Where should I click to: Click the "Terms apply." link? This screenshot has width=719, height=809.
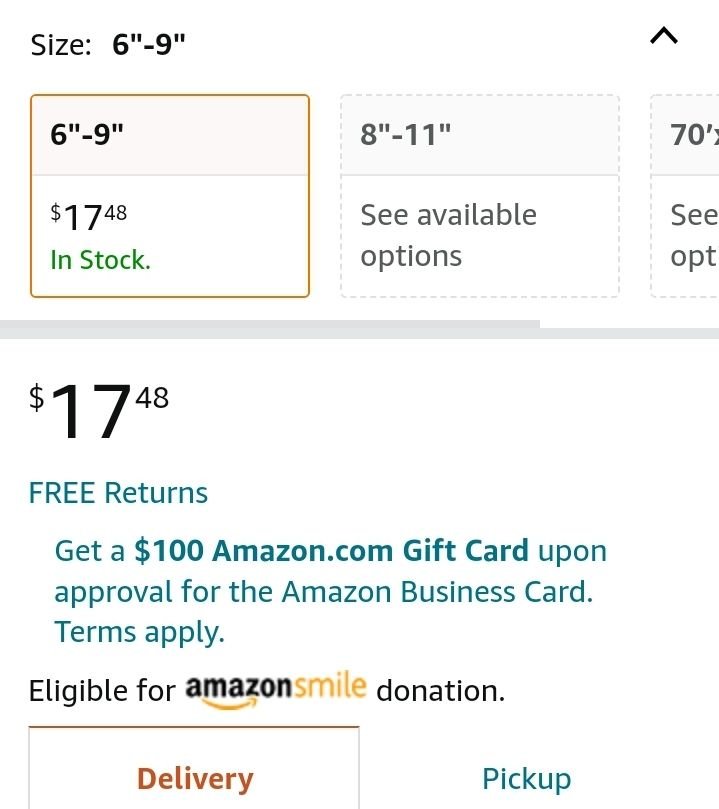(139, 632)
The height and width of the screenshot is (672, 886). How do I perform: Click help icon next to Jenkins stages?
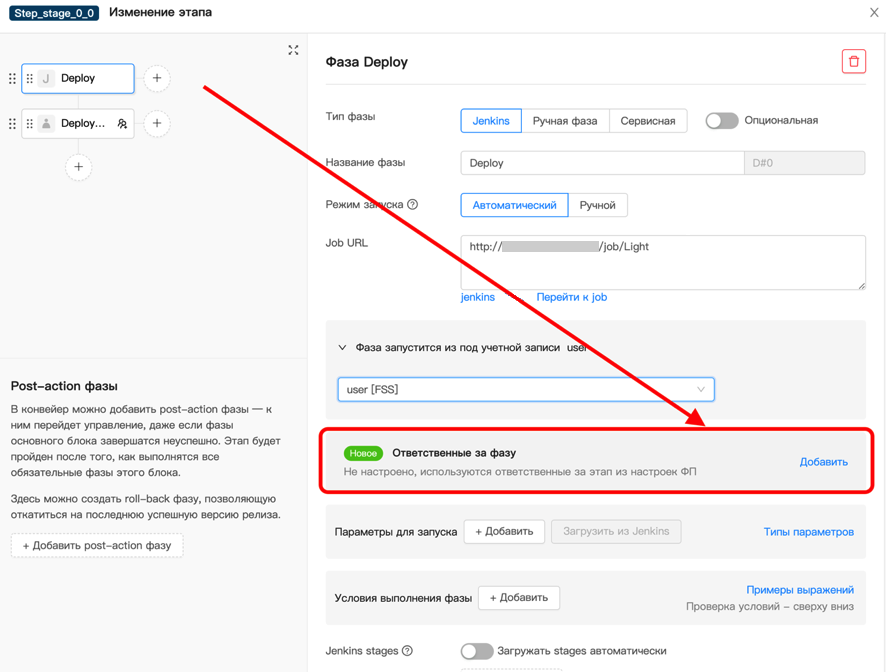tap(407, 651)
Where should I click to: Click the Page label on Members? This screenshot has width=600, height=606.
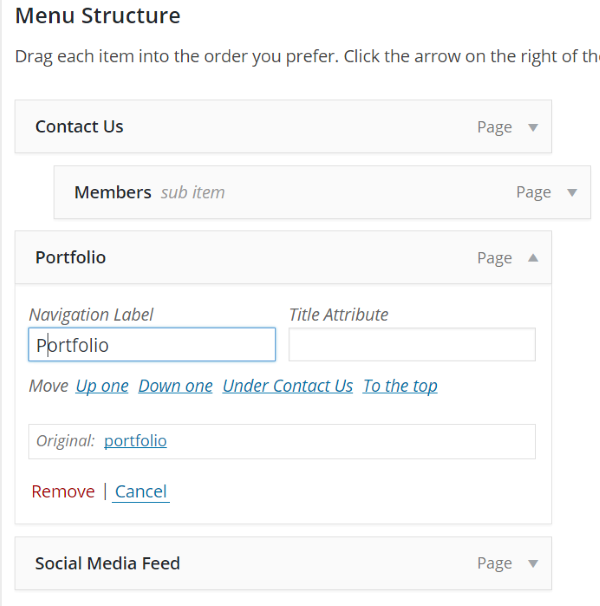click(x=534, y=192)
* * *
> **Exercise brief**:
Restate the whole listing above exactly, please, omitting every image.

> **Answer area**:
Where should I click to: Click the "Terms apply." link? This screenshot has width=719, height=809.
(139, 632)
The height and width of the screenshot is (672, 886). How do I perform: Click help icon next to Jenkins stages?
tap(407, 651)
Where should I click to: Click the Page label on Members? This screenshot has width=600, height=606.
click(x=534, y=192)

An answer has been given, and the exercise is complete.